Einfühlsam, achtsam, respektvoll mit Kindern umgehen können aber nur Erwachsene, die (vorher) genauso mit sich selbst umgehen, auf ihre eigenen Gefühle achten, sie ernst nehmen, anschauen und dann auch loslassen können, um ganz frei für das kindliche Gegenüber zu sein. Marshall B. Rosenberg, amerikanischer klinischer Psychologe und Begründer der gewaltfreien Kommunikation, hat die Selbstwahrnehmung und die Empathie nebeneinandergestellt. Wenn ich selbst nicht in der Lage bin, auf mein Gegenüber einzugehen, weil ich gerade verärgert, wütend oder ängstlich bin, dann ist es gut, wenn ich das dem Anderen zu verstehen gebe und mich erst einmal um mich kümmere, um dann anschließend ganz und mit voller Kraft frei zu sein für den anderen.

Die Rede vom Doppelgebot der Gottes- und Nächstenliebe übersieht, dass Jesus eine Dreifachliebe benennt: die Gottesliebe, die Nächstenliebe und die Liebe zu sich selbst, und alle drei sollen geschehen „mit ganzem Herzen und ganzer Seele, mit all deinen Gedanken und all deiner Kraft" (Mk 12,30). Eltern, Pädagogen und Seelsorger sollten darin gestärkt werden, ihre eigenen Gefühle (Ängste, Wut, Ärger) ernst zu nehmen. Einfühlungsvermögen und Achtsamkeit sind der Schlüssel für die Beziehung von Erwachsenen zu Kindern. Sie bezeichnen die Fähigkeit, seine eigenen Gedanken, Gefühle und Bedürfnisse eine Zeit lang zurückzustellen und in dieser Zeit beim Anderen zu sein und dessen Gedanken, Gefühle und Bedürfnisse wahrzunehmen.
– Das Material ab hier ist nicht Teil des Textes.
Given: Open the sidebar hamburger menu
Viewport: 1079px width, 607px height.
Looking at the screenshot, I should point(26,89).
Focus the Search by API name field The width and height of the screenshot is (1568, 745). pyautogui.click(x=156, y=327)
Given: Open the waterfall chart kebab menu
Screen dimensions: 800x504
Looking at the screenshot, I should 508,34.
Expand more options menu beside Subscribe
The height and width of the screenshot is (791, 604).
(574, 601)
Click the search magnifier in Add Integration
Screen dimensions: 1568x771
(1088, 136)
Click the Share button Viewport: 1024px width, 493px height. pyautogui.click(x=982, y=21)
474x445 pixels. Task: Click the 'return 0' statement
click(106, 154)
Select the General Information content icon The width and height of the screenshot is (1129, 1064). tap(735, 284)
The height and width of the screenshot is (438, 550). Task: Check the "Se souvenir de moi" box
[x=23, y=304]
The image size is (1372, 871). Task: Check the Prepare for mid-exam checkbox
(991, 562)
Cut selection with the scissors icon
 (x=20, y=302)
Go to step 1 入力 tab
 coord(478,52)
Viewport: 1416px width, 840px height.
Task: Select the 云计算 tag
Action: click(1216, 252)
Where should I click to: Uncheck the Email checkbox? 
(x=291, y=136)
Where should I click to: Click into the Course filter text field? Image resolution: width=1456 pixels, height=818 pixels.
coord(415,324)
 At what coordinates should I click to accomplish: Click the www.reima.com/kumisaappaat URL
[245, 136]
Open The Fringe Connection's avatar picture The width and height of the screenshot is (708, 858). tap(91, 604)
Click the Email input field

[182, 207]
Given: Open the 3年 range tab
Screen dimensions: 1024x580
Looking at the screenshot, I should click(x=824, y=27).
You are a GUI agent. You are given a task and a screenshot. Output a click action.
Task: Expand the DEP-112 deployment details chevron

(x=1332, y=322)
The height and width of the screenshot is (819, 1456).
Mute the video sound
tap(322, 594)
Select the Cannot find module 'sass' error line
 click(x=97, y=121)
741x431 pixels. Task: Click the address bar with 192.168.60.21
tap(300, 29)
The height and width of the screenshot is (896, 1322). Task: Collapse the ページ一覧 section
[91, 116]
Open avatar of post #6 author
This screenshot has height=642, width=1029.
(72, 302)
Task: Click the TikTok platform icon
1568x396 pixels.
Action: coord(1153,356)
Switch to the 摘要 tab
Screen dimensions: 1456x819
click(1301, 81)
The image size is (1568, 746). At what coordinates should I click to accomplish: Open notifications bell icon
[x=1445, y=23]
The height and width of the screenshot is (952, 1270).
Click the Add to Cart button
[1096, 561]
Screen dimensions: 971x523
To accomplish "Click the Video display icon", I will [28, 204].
Die pädagogische Beziehung zwischen einem Erwachsenen und einem Kind erfordert von der erwachsenen Bezugsperson eine selbstlose Haltung: Wenn ich „mit ganzem Herzen und ganzer Seele, mit all meinen Gedanken und all meiner Kraft" beim Kind bin, kann und darf ich das Kind auch anspornen, etwas zu leisten, auch etwas zu tun, was es im Augenblick vielleicht nicht mag. Ich darf das Kind zu allem auffordern, was in ihm als Möglichkeit angelegt ist. Ich darf aber nicht eine Leistung beim Kind einfordern, die ich mir wünsche, ohne dass das Kind sie wirklich von sich her schafft - das wäre Fremdbestimmung und Missbrauch. Dasselbe gilt für Nähe: Wenn ich ganz beim Kind bin und spüre, ihm täte eine - zum Beispiel tröstende - Umarmung gut, dann darf ich diese Nähe zeigen. Wenn es aber um meine Gefühle geht und die Umarmung mit dem Kind mir gut tun soll, dann wäre das Missbrauch. Je mehr wir in der Lage sind, offen auf Kinder zuzugehen und ihre Bedürfnisse und Fähigkeiten zu erkennen, desto sicherer können sie sich bei uns fühlen und desto beschützter werden sie sich entwickeln.